The MEd in Inclusion and Special Needs Education is awarded to students who have successfully completed 120 CATS points from taught modules and 60 CATS points from a Master's dissertation.
Exit qualifications are available. Students may exit with a Postgraduate Diploma by successfully completing 120 CATS points from taught modules or an Postgraduate Certificate by successfully completing 60 CATS points from taught modules.
We've made it easy to study for a Masters module as a short course.
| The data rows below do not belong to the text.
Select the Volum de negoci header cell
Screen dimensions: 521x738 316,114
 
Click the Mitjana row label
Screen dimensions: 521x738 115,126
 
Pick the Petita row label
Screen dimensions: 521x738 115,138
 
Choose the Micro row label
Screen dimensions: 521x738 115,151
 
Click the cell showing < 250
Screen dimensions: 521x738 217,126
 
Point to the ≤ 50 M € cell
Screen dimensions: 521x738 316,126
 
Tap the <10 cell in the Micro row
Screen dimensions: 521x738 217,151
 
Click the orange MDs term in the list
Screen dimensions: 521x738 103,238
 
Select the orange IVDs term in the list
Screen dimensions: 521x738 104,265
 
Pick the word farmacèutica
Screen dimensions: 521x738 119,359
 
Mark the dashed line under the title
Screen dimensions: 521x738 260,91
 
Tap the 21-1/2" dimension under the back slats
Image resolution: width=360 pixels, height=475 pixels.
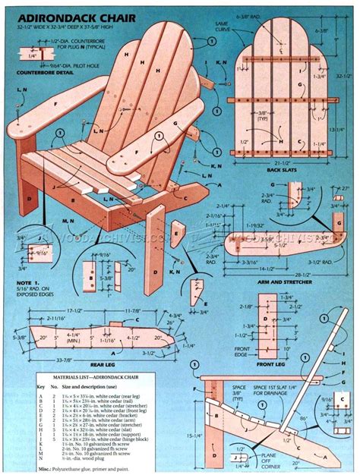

If you would like to study for one of the modules in the MEd in Inclusion and Special Needs Education as a short course, please contact the Postgraduate Secretary (tel: 028 9097 5923/5032, [email protected]) for advice.
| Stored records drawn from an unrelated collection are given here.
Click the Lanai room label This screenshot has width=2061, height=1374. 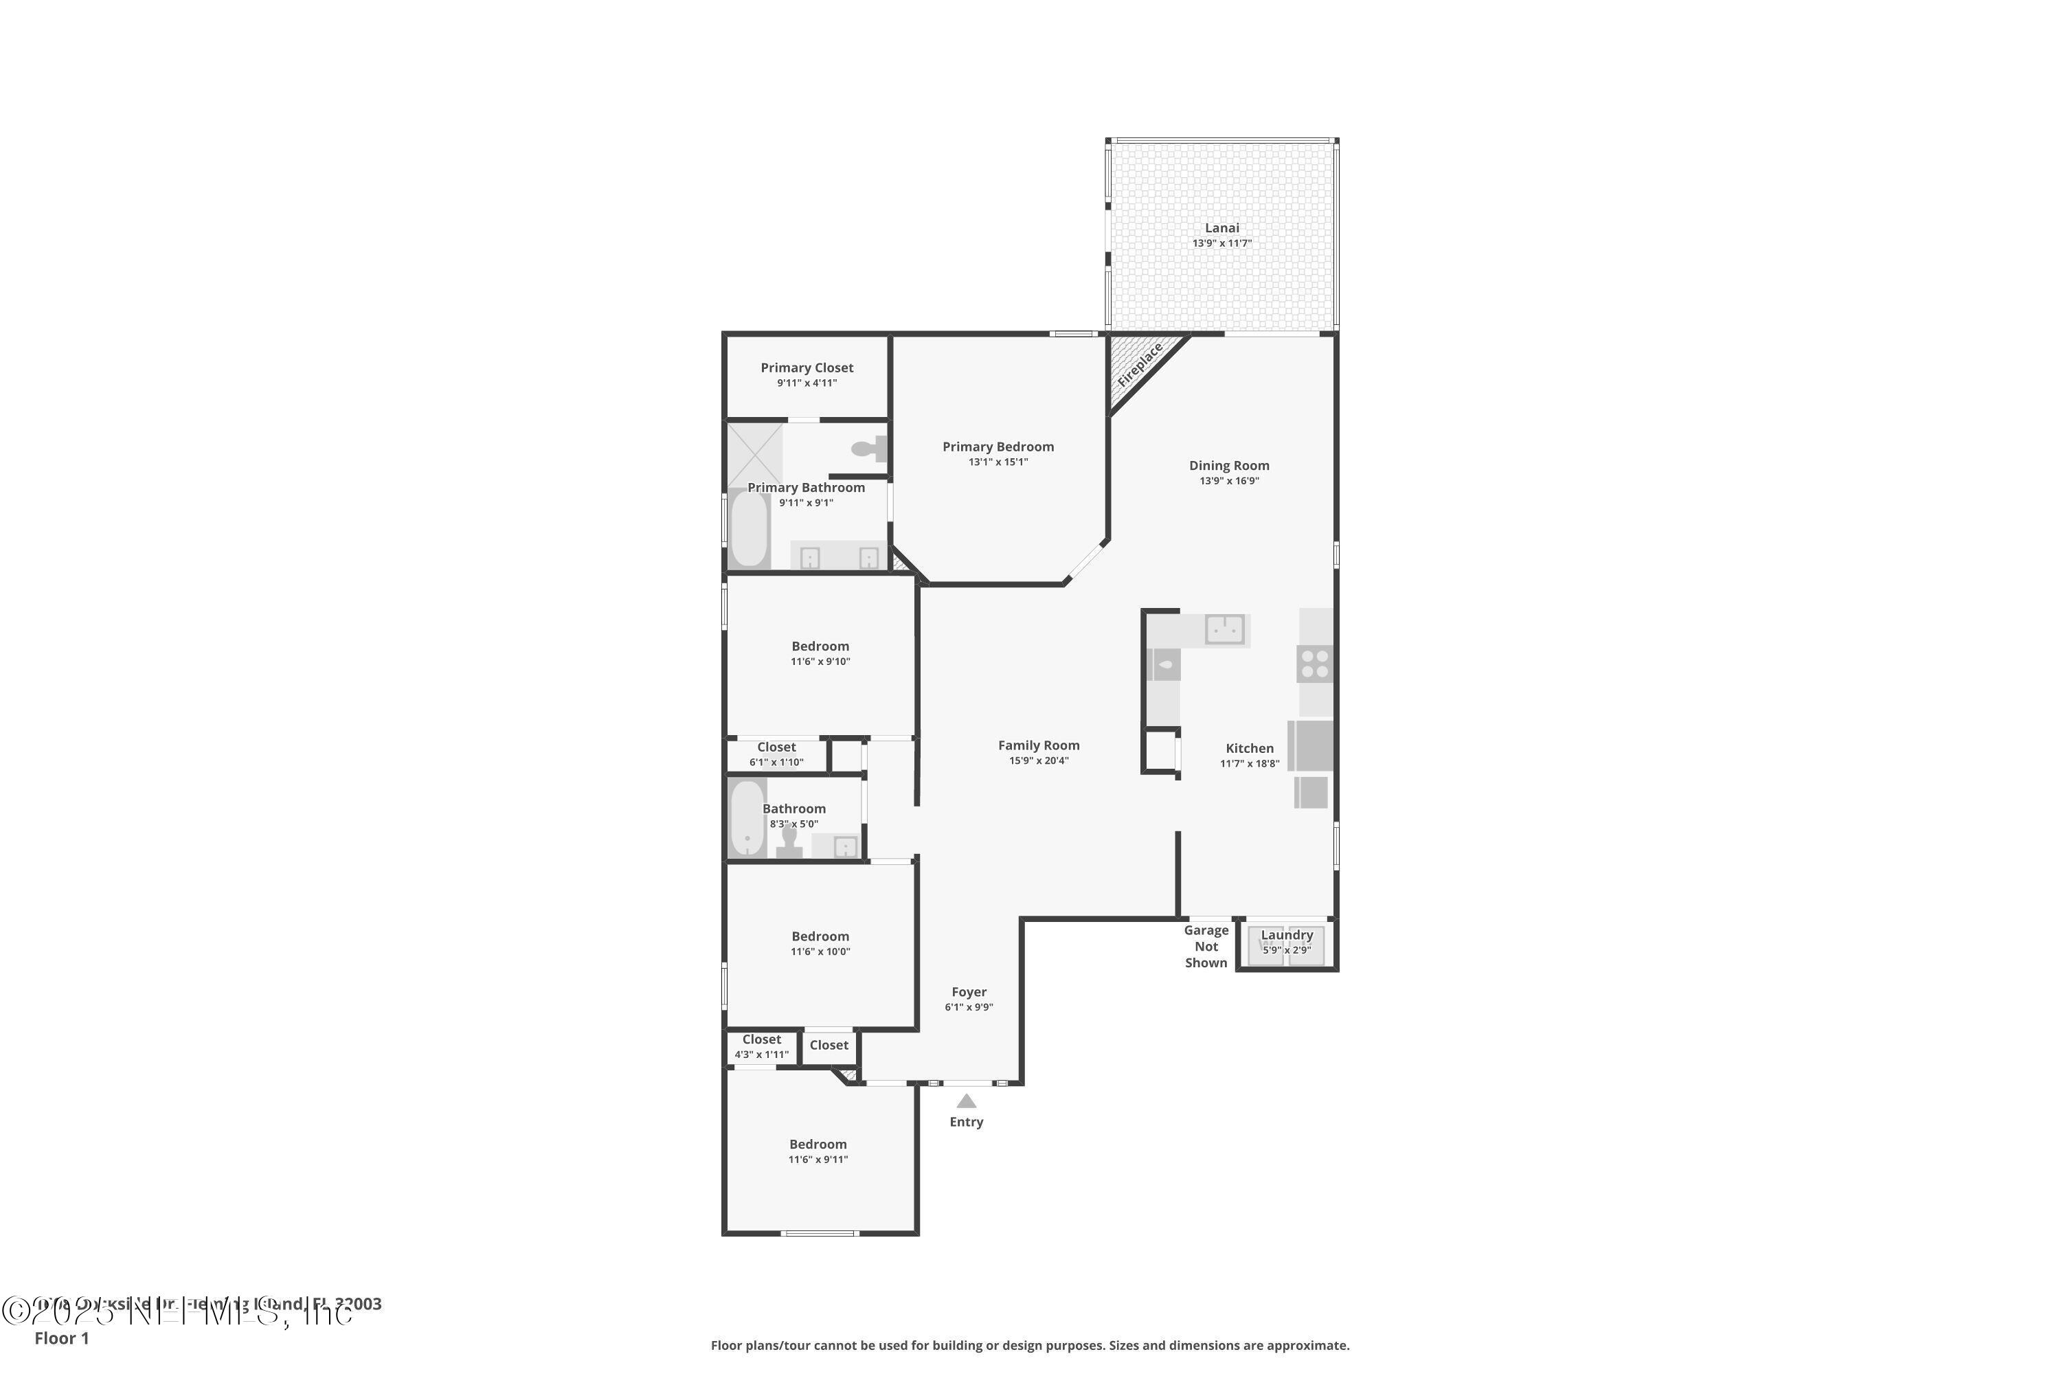click(x=1221, y=228)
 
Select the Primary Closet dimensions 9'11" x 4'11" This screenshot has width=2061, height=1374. click(x=806, y=383)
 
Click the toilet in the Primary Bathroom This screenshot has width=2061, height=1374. click(x=868, y=449)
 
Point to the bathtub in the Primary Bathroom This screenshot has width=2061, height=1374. click(x=750, y=529)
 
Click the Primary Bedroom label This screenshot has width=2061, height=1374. click(x=998, y=447)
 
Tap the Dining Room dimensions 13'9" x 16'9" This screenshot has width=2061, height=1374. click(x=1228, y=481)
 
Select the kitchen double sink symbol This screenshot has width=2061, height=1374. click(x=1224, y=629)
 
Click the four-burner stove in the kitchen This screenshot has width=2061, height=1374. click(x=1314, y=664)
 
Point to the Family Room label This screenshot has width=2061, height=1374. click(x=1038, y=745)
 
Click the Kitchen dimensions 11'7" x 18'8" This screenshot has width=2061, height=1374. click(x=1250, y=764)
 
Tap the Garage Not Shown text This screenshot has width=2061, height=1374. click(x=1206, y=947)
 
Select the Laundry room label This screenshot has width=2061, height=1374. click(x=1286, y=935)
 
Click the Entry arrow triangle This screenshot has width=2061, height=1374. click(x=966, y=1101)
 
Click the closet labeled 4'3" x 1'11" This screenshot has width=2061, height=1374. click(x=761, y=1047)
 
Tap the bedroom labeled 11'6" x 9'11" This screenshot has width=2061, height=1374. click(x=818, y=1151)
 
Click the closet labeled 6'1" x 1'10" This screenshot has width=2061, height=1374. click(x=776, y=754)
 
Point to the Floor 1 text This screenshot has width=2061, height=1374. click(x=61, y=1338)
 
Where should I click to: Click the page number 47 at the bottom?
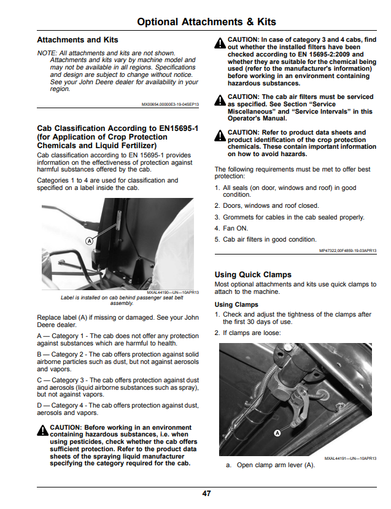pos(206,494)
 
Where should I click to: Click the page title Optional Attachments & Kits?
pos(206,22)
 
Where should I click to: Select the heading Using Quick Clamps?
pos(253,275)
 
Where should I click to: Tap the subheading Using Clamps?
pos(236,304)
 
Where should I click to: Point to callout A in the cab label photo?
pos(89,241)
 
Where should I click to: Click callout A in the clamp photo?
pos(277,433)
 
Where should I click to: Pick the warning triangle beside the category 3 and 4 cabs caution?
pos(220,43)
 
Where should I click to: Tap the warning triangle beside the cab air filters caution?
pos(220,100)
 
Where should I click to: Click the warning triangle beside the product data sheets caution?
pos(220,136)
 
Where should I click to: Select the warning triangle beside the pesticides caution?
pos(42,430)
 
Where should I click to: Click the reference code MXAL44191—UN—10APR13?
pos(350,459)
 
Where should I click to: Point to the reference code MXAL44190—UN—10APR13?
pos(173,293)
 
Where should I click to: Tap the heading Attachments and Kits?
pos(77,40)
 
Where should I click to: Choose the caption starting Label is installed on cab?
pos(122,300)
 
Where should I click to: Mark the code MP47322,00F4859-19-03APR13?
pos(348,251)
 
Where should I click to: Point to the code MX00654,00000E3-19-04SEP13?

Core Modules (compulsory, all 20 CATS points):
An Introduction to Research Methods: Children, Young People and Education (online)
This module will provide you with an understanding of differing perspectives that underpin quantitative and qualitative methodologies and is required preparation for your research dissertation.
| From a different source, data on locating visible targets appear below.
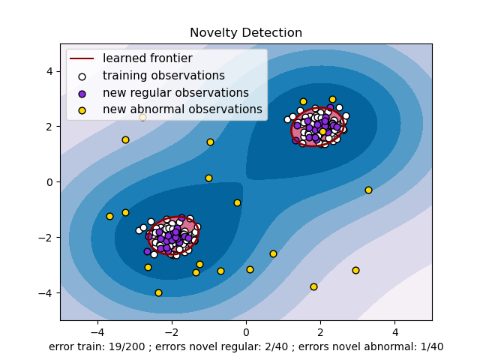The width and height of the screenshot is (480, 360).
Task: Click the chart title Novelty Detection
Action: point(246,33)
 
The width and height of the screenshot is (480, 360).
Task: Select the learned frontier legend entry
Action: point(147,58)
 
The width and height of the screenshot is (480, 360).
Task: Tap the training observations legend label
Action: point(164,76)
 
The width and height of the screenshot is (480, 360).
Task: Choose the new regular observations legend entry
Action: point(176,93)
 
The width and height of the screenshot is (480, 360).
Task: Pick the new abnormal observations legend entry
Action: point(182,110)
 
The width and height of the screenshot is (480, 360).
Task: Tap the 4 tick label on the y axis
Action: point(49,71)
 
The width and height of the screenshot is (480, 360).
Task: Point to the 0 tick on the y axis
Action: point(49,182)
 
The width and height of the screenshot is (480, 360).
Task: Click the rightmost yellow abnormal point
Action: point(368,190)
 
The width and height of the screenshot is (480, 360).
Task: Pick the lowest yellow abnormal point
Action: point(158,292)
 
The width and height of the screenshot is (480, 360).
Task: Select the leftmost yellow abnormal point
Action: point(110,216)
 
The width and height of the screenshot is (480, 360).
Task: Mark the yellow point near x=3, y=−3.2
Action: point(356,270)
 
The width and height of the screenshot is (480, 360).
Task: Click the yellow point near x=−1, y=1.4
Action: point(210,142)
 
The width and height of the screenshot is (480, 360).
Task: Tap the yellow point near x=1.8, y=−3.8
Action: point(314,286)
Reimagining Special Needs Education: Inclusive Pedagogy
We will focus on deconstructing Special Needs Education and Inclusion by exploring how some popular approaches and behavioural theoretical models have influenced our understanding of SEN. Much of the ‘knowledge’ of special education is, arguably, misconceived and promotes inequality, rather than addresses it. In examining the consequences of, for example, labeling, we will consider a powerful rationale for inclusion based on theories of social justice.
Special Needs Education and Issues of Equity
We will examine how stereotyping and prejudice contribute to forms of ‘epistemic injustice’ whereby what certain groups of people know is given less credibility and weight simply because of their disability, sex, class or ethnicity. The testimony of members of stigmatized groups is likely to be discounted because of prejudicial beliefs and attitudes, which can magnify the effects of injustice as well as create others. Our judgments, as we will learn, are likely to be affected by implicit biases even when we think we’re making judgments of scientific or argumentative merit. The effects of such epistemic injustice is the marginalisation and exclusion of already vulnerable such as the disabled, the working class, women, and people of colour.
Social Justice in Special Needs Education and Inclusion
We will explore some of the complexities of understanding equality in education and sketch some of the flaws with popular approaches to, and conceptions of disability and SEN. While all systems across the world espouse equal entitlement to education, the precise content of this goal is difficult to determine and agree upon. One approach which has emerged with considerable power and application is the Capabilities Approach (CA). The CA is an evaluative framework that entails two core normative claims: first, the claim that the freedom to achieve well-being is of primary moral importance, and second, that freedom to achieve well-being is to be understood in terms of people’s capabilities, that is, their real opportunities to do and be what they have reason to value.
Two optional modules may be chosen from the Educational Studies (MEd) degree.
There are no written examinations. Modules are assessed through a written assignment of 3000 words that is informed by the student’s own professional practice and experience.